Sigh, sounds complicated.
Oleo compression is already handled with the static and max/static values of
the contact points. I would think maybe that you would describe the contact
point as being directly below the oleo at the appropriate distance. Handling
the rotation animation of bogie could be achieved by using the AOA SimVar or
some other appropriate variable (on lunch break so can’t dig too deep) that
describes the current angle of the aircraft relative to the ground and
animating the rotation based on that. IIRC they did mention something about
animations for airliner gear in a recent dev update.
See this video for the problem…https://youtu.be/ZXQG66NK-Zw?t=888
@tml I believe I’ve found a video showing what you are describing:
https://youtu.be/b3VTN6iAxQ0?t=78 For comparison:
https://youtu.be/bj0KTzg_pew?t=19 IIRC, even when only the rear wheels of
the A330 landing gear are touching the ground, the main oleo can already
absorb some of the forces and compresses a little. It is not simulated in XP11
but will be in XP12, enjoy: https://youtu.be/xxL_hUqo64s?t=1224
@tml is this what you’re looking for?
<X-Plane 12 Flight Model Report - X-Plane Developer
report/#Gear_and_Tires>
The A330 has an Eagle-Claw landing gear system that is NOT just for looks…
I just wanted to ask a simular question and found this one.
To simplify the request of this thread:
- Could there be a way to connect the wheel-contact point to a fuselage-contact-point?
There are a lot of aircraft out there that have angled landing gear, be it a nosegear sticking forwards from the fuselage, or for instance the main gear that actually mounts either more forwards, backwards or even more to the side (think of the BF-109’s main gear)
In the case of the one aircraft i helped a bit with, the landing gear struts are actually mounted about a meter towards the rear of the airplane, making the static or on-ground center of gravity more towards the rear of the airplane’s fuselage. (i had to drag the fueltanks more forwards to achieve the goal of it not sitting on it’s tail due to the weight distribution) We actually wanted the fuel tanks to partially sit in the tailbooms… but couldn’t because of the contact point having to be at the exact point of the wheels, technically making the strut vertical, whereas it’s near diagonal in the 3d-model.
I know this is probably a future dream, to have the actual landing-gear fully simulated, (i’ll wait for flightsim34) but starting off with a fuselage-contact-point in connection to the ground-contact-point would open up a lot of possibilities already.
Why did i ask the same question?
Well, in the fuselage animation from the Global Preview-video, i noticed the fuselage being displayed (CFD) fully yet the landing gear only had one drag component as the aircraft took off (and that drag component disappeared as soon as the landing gear up button was pressed), so that gave the impression that the landing gear is still one point in time and space: only the ground contact point.

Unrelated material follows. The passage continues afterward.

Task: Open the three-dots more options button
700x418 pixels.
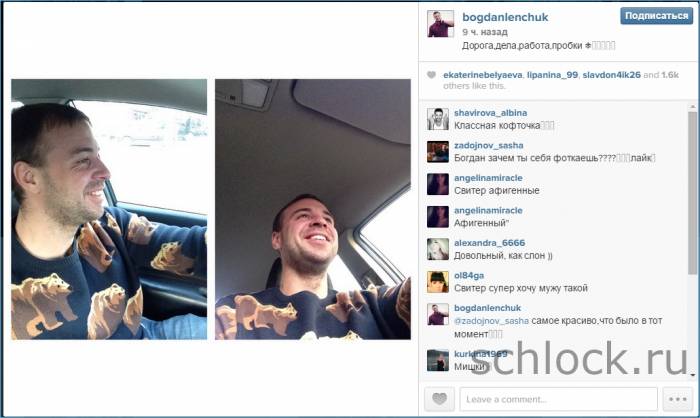Action: coord(677,399)
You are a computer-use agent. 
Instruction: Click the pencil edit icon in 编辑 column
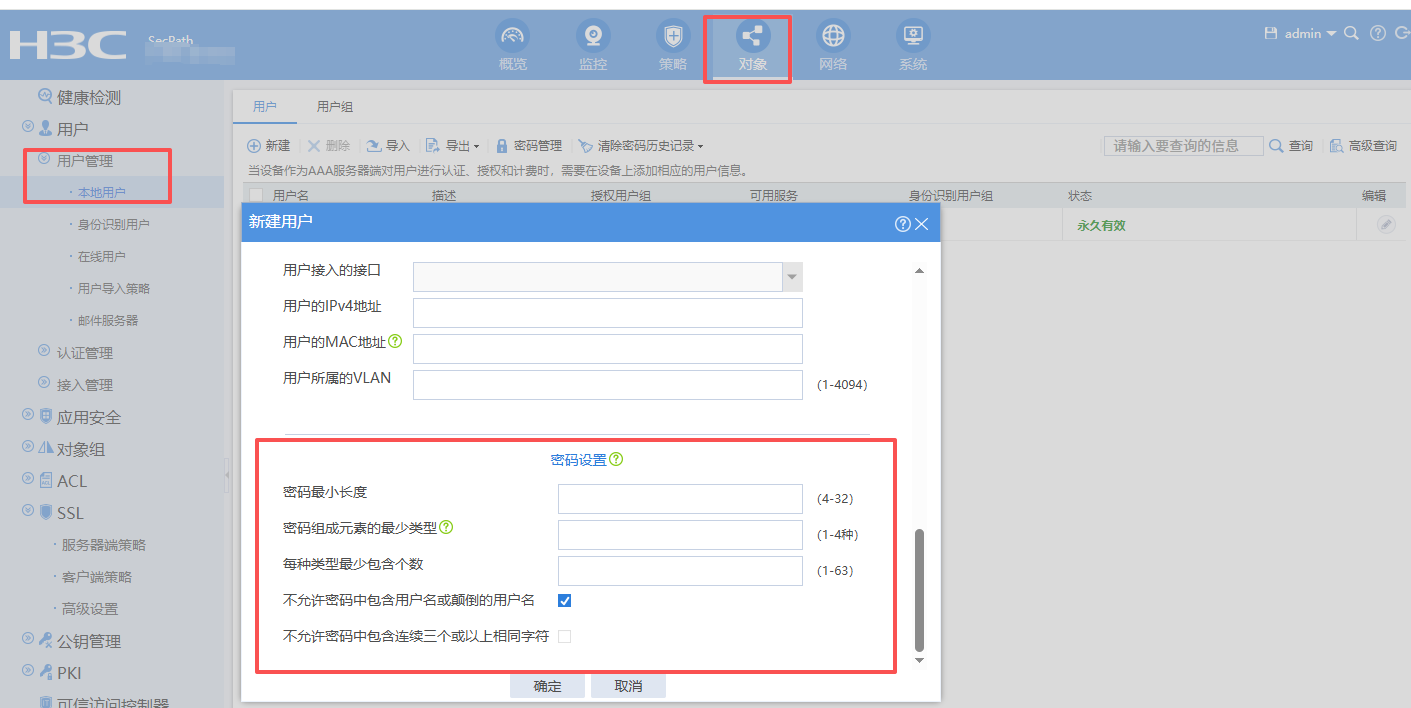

It’s still the technical alpha we were looking at, so there’s that. Just think of the possibilities in verhicles if we’d have a “landing _gear_geometry = 1” option for expert mode in there, and “landing _gear_geometry = 0” to keep things simplified.
But yeah, FS34 will have it, i’m sure.
Looking forwards to MSFS24, very much looking forwards to the work you’ve all done! Can’t wait! Thank you!